ML writes: “Many of my friends, suspicious of modern medicine, are turning to nutritional therapies including essential oils. I dabbled in the New Age years ago, although the dabbling got me too close to the fire, so to speak. As my faith life grew, and I began to abandon my New Age philosophies, I began to experience bizarre physical symptoms which I knew were spiritual in origin. Thanks to my wonderful, faithful husband, I got to a priest for deliverance prayer.
“Because of my prior ‘openness’ to the New Age, I am afraid that I might be even more susceptible to deceptive practices. I don’t know anything about ‘essential oils’, or ‘grounding’–apparently grounding involves walking outside barefoot to balance electrolytes or something like that. (Haha, it sounds funny just to type that!!) Have you heard of any of this stuff?”

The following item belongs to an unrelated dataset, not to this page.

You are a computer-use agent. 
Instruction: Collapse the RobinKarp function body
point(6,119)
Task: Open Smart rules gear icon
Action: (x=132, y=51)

Yes, I have, and neither of the practices you mention have much scientific support behind them (as you probably already guessed).
Essential oils are nothing more than concentrated extracts from plants and are referred to as “essential” only because they are said to carry a distinctive scent or “essence” of the plant. Examples would be rose, lavendar or eucalyptus oil. These products are not New Age and it is okay to use them.
Whether or not these products work is another issue altogether. I have seen claims ranging from the improving the immune system to “beautifying legs and hips” but there is scarce evidence to support these claims.
As stated on the Evidence-Based Science blog, “The published evidence [on essential oils] is sparse to nonexistent. There are clinical studies to support a few of the recommended uses, but they are generally poorly designed, uncontrolled, and unconvincing. Research is difficult, because patients can’t be blinded to the odors, and mental associations and relaxation could account for most of the observed effects.”
Another problem with these products is where they are purchased. Because essential oils are the darlings of the New Age “heal yourself” movement, your purchase is probably supporting someone’s New Age business. Some purveyors of essential oils have rather long rap sheets, such as Gary Young of Young Living Essential Oils who was has been on the wrong side of the law quite often in the past for practicing medicine without a license and for conducting bogus lab tests. There are even allegations that he contributed to the death of his own child by performing an underwater delivery and holding the newborn infant underwater for an hour.
You could also be exposing yourself to health risks depending on the purity of the oils you purchase because they could contain insecticides and a host of other potential impurities to which you could be allergic, or which might interact negatively with some medication you’re taking.
Great caution should be exercised when using essential oils and they should never be substituted for conventional medical care in the case of serious or infections conditions.
The bottom line is that there is little evidence that essential oils really work, they could be dangerous to your health, and the field is riddled with charlatans, most of whom are New Age enthusiasts.
As for “grounding”, aka “earthing”, this is complete bunk. The premise is that by taking off our rubber-soled shoes and walking barefoot on the earth, we are able to absorb electrons from the earth that can heal us.
“. . . (E)arthing generates a powerful and positive shift in the electrical state of the body and restores natural self-healing and self-regulating mechanisms,” this site claims. “We know that Earthing allows a transfer of electrons (the Earth’s natural, subtle energy) into the body.”
The only scientific evidence given for these assertions are the usual assortment of heavily biased and methodologically unsound tests.
After delivering a blistering review of the whole concept of earthing, Steven Novella, M.D., an academic clinical neurologist at Yale University Medical Center, concluded: “What is lacking are rigorous studies that are designed to establish the basic claims of earthing or to show convincing evidence of a positive clinical effect.”
In other words, while it might feel good to kick your shoes off and walk around barefoot at the end of a long day, that’s about as far as it goes.